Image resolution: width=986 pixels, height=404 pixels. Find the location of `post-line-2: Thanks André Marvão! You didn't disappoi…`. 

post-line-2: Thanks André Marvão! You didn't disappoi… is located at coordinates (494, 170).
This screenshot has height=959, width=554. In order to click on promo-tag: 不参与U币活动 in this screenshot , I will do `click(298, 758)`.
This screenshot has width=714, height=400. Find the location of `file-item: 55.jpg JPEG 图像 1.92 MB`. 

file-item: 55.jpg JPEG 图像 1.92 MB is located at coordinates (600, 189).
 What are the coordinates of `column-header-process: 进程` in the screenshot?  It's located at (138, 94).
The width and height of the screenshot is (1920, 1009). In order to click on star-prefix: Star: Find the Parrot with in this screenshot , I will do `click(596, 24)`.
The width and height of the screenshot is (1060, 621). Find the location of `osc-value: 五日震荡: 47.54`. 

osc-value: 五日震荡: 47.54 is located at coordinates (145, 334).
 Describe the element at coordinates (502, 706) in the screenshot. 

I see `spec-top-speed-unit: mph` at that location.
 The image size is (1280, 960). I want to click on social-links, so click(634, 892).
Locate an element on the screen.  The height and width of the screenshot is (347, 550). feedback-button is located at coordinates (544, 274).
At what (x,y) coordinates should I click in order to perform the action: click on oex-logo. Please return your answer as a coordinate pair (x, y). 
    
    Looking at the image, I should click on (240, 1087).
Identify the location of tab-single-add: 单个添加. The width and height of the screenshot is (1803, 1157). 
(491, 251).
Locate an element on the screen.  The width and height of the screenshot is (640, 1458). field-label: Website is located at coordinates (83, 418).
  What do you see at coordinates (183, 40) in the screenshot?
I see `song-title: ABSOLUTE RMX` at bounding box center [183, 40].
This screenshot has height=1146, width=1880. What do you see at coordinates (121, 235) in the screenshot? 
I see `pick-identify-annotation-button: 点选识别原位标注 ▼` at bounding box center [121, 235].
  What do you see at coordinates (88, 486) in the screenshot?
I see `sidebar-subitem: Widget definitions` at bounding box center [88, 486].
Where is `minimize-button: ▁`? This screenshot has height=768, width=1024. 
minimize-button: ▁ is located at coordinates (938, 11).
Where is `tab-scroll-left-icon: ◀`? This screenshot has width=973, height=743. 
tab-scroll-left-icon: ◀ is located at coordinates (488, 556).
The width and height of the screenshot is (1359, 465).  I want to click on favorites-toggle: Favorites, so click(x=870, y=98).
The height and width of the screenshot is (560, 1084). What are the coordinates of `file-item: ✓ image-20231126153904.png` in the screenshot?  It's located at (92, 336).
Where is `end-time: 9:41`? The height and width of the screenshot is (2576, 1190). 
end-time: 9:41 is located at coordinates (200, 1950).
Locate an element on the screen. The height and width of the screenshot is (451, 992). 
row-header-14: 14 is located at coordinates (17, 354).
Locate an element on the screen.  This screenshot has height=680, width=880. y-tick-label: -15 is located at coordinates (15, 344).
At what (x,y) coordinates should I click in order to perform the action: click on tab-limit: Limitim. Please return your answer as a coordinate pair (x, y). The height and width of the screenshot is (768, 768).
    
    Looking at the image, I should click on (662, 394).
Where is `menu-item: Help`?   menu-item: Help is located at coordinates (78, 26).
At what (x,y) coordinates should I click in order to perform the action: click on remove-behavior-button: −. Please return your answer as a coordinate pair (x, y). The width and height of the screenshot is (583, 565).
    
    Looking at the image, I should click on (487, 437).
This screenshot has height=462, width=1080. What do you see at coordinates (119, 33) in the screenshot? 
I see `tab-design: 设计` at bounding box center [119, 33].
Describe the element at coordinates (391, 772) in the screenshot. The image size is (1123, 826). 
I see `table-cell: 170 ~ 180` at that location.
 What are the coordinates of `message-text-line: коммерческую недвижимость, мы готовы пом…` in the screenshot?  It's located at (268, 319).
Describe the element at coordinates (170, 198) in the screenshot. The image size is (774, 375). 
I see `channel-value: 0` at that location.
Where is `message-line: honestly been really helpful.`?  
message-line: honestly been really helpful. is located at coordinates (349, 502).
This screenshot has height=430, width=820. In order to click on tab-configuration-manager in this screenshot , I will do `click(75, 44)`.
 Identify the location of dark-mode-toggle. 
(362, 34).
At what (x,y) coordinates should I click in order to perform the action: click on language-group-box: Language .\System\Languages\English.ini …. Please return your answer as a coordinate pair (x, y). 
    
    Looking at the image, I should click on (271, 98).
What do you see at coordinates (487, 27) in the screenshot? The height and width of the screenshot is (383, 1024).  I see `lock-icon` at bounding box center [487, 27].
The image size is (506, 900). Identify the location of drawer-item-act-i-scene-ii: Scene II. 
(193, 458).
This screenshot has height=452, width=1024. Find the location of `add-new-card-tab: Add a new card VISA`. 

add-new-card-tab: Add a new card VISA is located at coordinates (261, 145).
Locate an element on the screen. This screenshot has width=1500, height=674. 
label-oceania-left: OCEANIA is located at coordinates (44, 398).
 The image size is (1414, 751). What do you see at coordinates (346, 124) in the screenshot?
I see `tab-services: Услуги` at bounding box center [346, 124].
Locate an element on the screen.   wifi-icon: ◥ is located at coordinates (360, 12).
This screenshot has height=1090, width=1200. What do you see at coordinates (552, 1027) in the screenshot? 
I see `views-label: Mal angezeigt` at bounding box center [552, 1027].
═══
■ WHAT TO PRODUCE ■
Could you recast all of the data above as a JSON list of strings, one string per line, with blank lines left out?

■ WRITTEN SOLUTION ■
[
  "Image resolution: width=986 pixels, height=404 pixels. Find the location of `post-line-2: Thanks André Marvão! You didn't disappoi…`. ",
  "post-line-2: Thanks André Marvão! You didn't disappoi… is located at coordinates (494, 170).",
  "This screenshot has height=959, width=554. In order to click on promo-tag: 不参与U币活动 in this screenshot , I will do `click(298, 758)`.",
  "This screenshot has width=714, height=400. Find the location of `file-item: 55.jpg JPEG 图像 1.92 MB`. ",
  "file-item: 55.jpg JPEG 图像 1.92 MB is located at coordinates (600, 189).",
  " What are the coordinates of `column-header-process: 进程` in the screenshot?  It's located at (138, 94).",
  "The width and height of the screenshot is (1920, 1009). In order to click on star-prefix: Star: Find the Parrot with in this screenshot , I will do `click(596, 24)`.",
  "The width and height of the screenshot is (1060, 621). Find the location of `osc-value: 五日震荡: 47.54`. ",
  "osc-value: 五日震荡: 47.54 is located at coordinates (145, 334).",
  " Describe the element at coordinates (502, 706) in the screenshot. ",
  "I see `spec-top-speed-unit: mph` at that location.",
  " The image size is (1280, 960). I want to click on social-links, so click(634, 892).",
  "Locate an element on the screen.  The height and width of the screenshot is (347, 550). feedback-button is located at coordinates (544, 274).",
  "At what (x,y) coordinates should I click in order to perform the action: click on oex-logo. Please return your answer as a coordinate pair (x, y). ",
  "    Looking at the image, I should click on (240, 1087).",
  "Identify the location of tab-single-add: 单个添加. The width and height of the screenshot is (1803, 1157). ",
  "(491, 251).",
  "Locate an element on the screen.  The width and height of the screenshot is (640, 1458). field-label: Website is located at coordinates (83, 418).",
  "  What do you see at coordinates (183, 40) in the screenshot?",
  "I see `song-title: ABSOLUTE RMX` at bounding box center [183, 40].",
  "This screenshot has height=1146, width=1880. What do you see at coordinates (121, 235) in the screenshot? ",
  "I see `pick-identify-annotation-button: 点选识别原位标注 ▼` at bounding box center [121, 235].",
  "  What do you see at coordinates (88, 486) in the screenshot?",
  "I see `sidebar-subitem: Widget definitions` at bounding box center [88, 486].",
  "Where is `minimize-button: ▁`? This screenshot has height=768, width=1024. ",
  "minimize-button: ▁ is located at coordinates (938, 11).",
  "Where is `tab-scroll-left-icon: ◀`? This screenshot has width=973, height=743. ",
  "tab-scroll-left-icon: ◀ is located at coordinates (488, 556).",
  "The width and height of the screenshot is (1359, 465).  I want to click on favorites-toggle: Favorites, so click(x=870, y=98).",
  "The height and width of the screenshot is (560, 1084). What are the coordinates of `file-item: ✓ image-20231126153904.png` in the screenshot?  It's located at (92, 336).",
  "Where is `end-time: 9:41`? The height and width of the screenshot is (2576, 1190). ",
  "end-time: 9:41 is located at coordinates (200, 1950).",
  "Locate an element on the screen. The height and width of the screenshot is (451, 992). ",
  "row-header-14: 14 is located at coordinates (17, 354).",
  "Locate an element on the screen.  This screenshot has height=680, width=880. y-tick-label: -15 is located at coordinates (15, 344).",
  "At what (x,y) coordinates should I click in order to perform the action: click on tab-limit: Limitim. Please return your answer as a coordinate pair (x, y). The height and width of the screenshot is (768, 768).",
  "    Looking at the image, I should click on (662, 394).",
  "Where is `menu-item: Help`?   menu-item: Help is located at coordinates (78, 26).",
  "At what (x,y) coordinates should I click in order to perform the action: click on remove-behavior-button: −. Please return your answer as a coordinate pair (x, y). The width and height of the screenshot is (583, 565).",
  "    Looking at the image, I should click on (487, 437).",
  "This screenshot has height=462, width=1080. What do you see at coordinates (119, 33) in the screenshot? ",
  "I see `tab-design: 设计` at bounding box center [119, 33].",
  "Describe the element at coordinates (391, 772) in the screenshot. The image size is (1123, 826). ",
  "I see `table-cell: 170 ~ 180` at that location.",
  " What are the coordinates of `message-text-line: коммерческую недвижимость, мы готовы пом…` in the screenshot?  It's located at (268, 319).",
  "Describe the element at coordinates (170, 198) in the screenshot. The image size is (774, 375). ",
  "I see `channel-value: 0` at that location.",
  "Where is `message-line: honestly been really helpful.`?  ",
  "message-line: honestly been really helpful. is located at coordinates (349, 502).",
  "This screenshot has height=430, width=820. In order to click on tab-configuration-manager in this screenshot , I will do `click(75, 44)`.",
  " Identify the location of dark-mode-toggle. ",
  "(362, 34).",
  "At what (x,y) coordinates should I click in order to perform the action: click on language-group-box: Language .\\System\\Languages\\English.ini …. Please return your answer as a coordinate pair (x, y). ",
  "    Looking at the image, I should click on (271, 98).",
  "What do you see at coordinates (487, 27) in the screenshot? The height and width of the screenshot is (383, 1024).  I see `lock-icon` at bounding box center [487, 27].",
  "The image size is (506, 900). Identify the location of drawer-item-act-i-scene-ii: Scene II. ",
  "(193, 458).",
  "This screenshot has height=452, width=1024. Find the location of `add-new-card-tab: Add a new card VISA`. ",
  "add-new-card-tab: Add a new card VISA is located at coordinates (261, 145).",
  "Locate an element on the screen. This screenshot has width=1500, height=674. ",
  "label-oceania-left: OCEANIA is located at coordinates (44, 398).",
  " The image size is (1414, 751). What do you see at coordinates (346, 124) in the screenshot?",
  "I see `tab-services: Услуги` at bounding box center [346, 124].",
  "Locate an element on the screen.   wifi-icon: ◥ is located at coordinates (360, 12).",
  "This screenshot has height=1090, width=1200. What do you see at coordinates (552, 1027) in the screenshot? ",
  "I see `views-label: Mal angezeigt` at bounding box center [552, 1027]."
]